So the Royal Commission into the trade union movement in Australia has handed down its findings and, lo and behold, found widespread evidence of potentially criminal behaviour and corruption in the Australian union movement, in particular among the CFMEU, which is described as lawless. Who would have guessed it? From the Painters and Dockers union, banned as a criminal organisation years ago, to the BLF, deregistered by a Labour government in the 1980’s, to Craig Thompson’s credit card, to the CFMEU thugs harassing and abusing people going about their daily business on picket lines and protests all over the country, the Royal Commission is telling us the bleeding obvious.

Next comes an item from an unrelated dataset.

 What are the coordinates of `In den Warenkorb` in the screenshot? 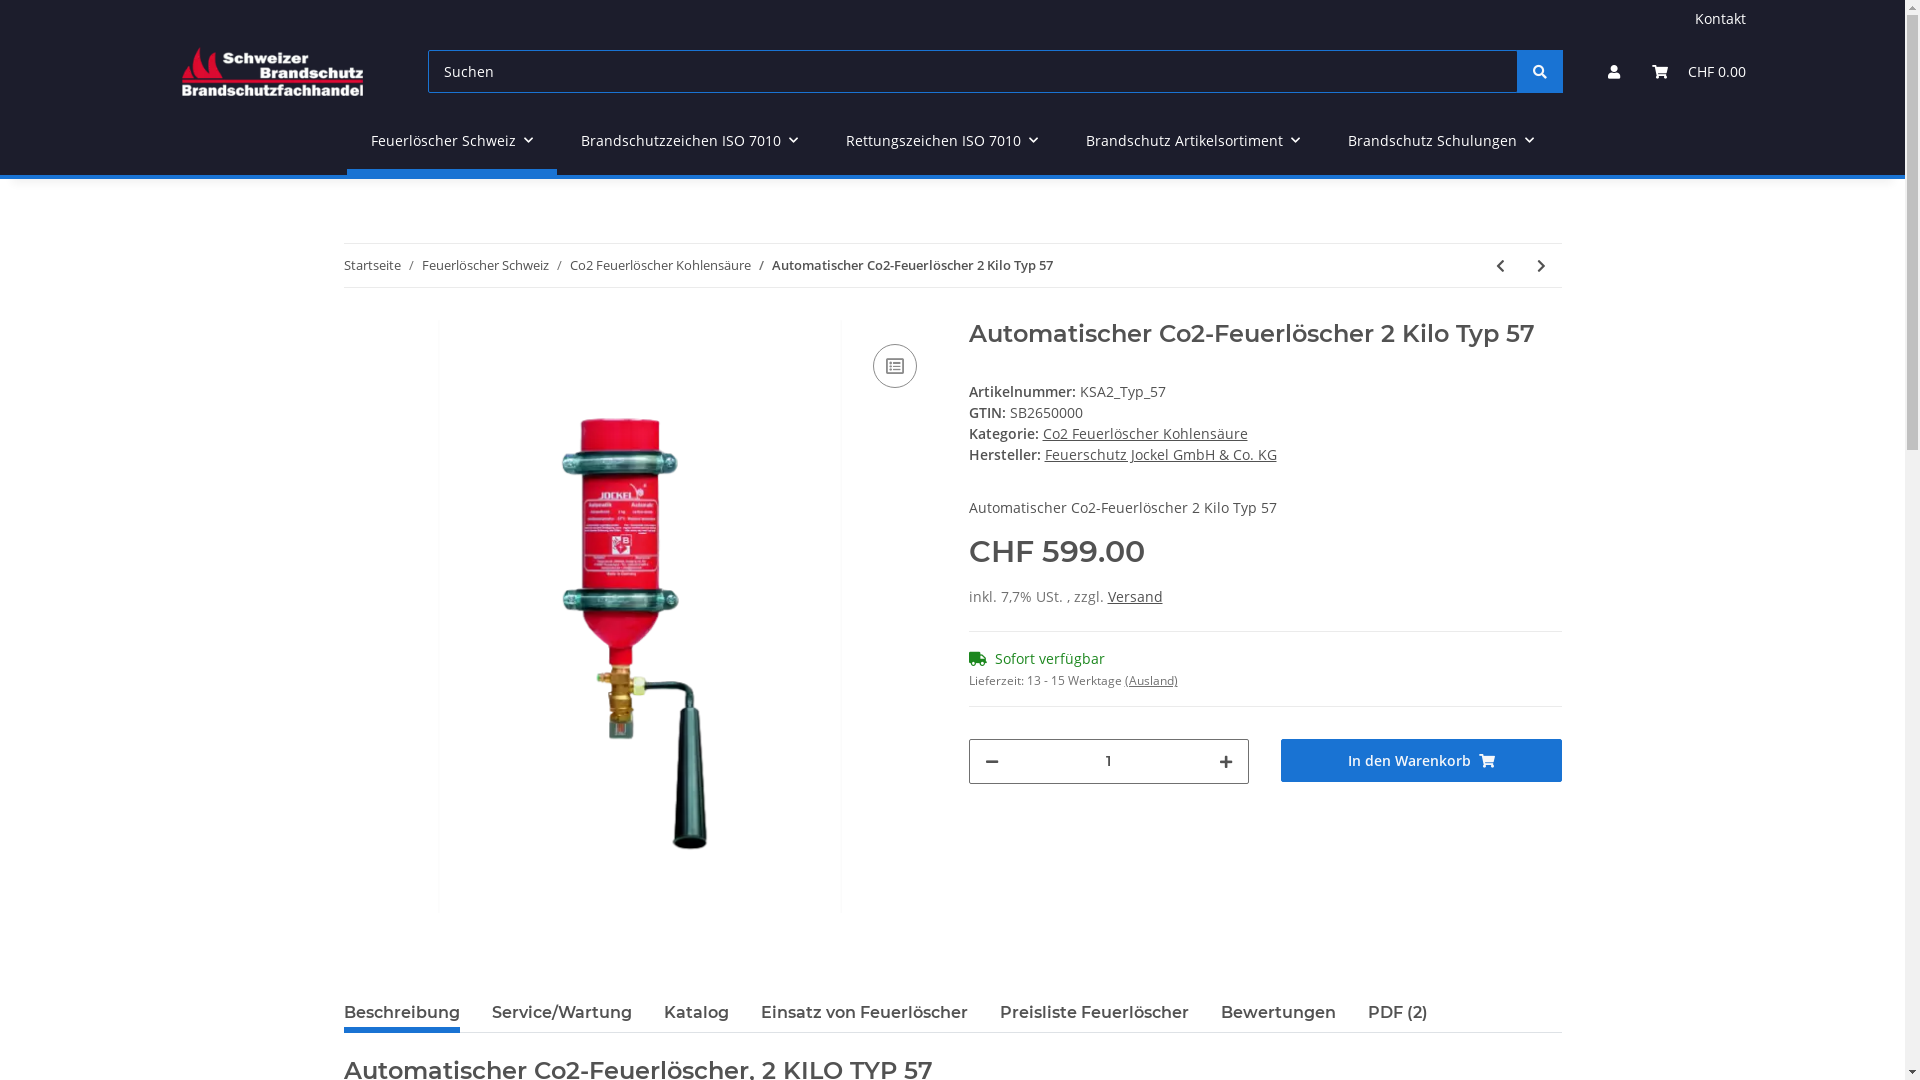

Australian workers have already, long ago, voted with their feet, by walking away in huge numbers from the union movement, to the extent that barely 10% of all employees in the private sector are union members (the numbers are higher in the sheltered workshops that are the public sector workforce). On the whole though, Australians, by a very large majority, don’t want anything to do with unions and don’t want them in our lives. We’re still far more likely to go to Mass on Sunday than turn up at a union barbecue.
This is, however, not true of one organisation, and one only – the Australian Labor Party. It being led by a man who has known nothing of the real world and the real workforce beyond the union movement. Its industrial affairs spokesman being the brother of the aforementioned CFMEU, and so, well placed to run the union’s lines in the media and do its bidding in the parliament in return for the millions the CFMEU pumps in to Labor party coffers.
Reading through the litany of potential charges and court actions, criminal and civil, identified by the Royal Commission in relation to a host of union figures, one can see why the Labor Party clung to Craig Thompson for so long, even when it was clear he had squandered the union fees of some of the lowest paid workers in the nation on prostitutes and dinner parties – Craig probably didn’t stand out at all among his fellow union officials; just another self entitled friend of the worker getting his own back against the Capitalist pigs who had denied him prostitutes and five star restaurants for too long.
At least one Labor Party member, former Prime Minister Bob Hawke, has the intelligence and political nous to know, and to say publicly, that the party should, at the very least, ditch the rogue CFMEU, and seek favour with the voters, rather than with unionists who think they are still in the glory days of 1950’s picket lines, demarcation disputes, and ambit claims. Good call Bob. We’re still waiting for the response from lifelong union hack “Disco Bill” Shorten, but wouldn’t be putting any of our hard earned on him taking the former PM’s counsel on this. The Labor party long ago became, and continues to be, the party of the unionist, not the worker. The Australian people know the difference, and we trust, will vote accordingly.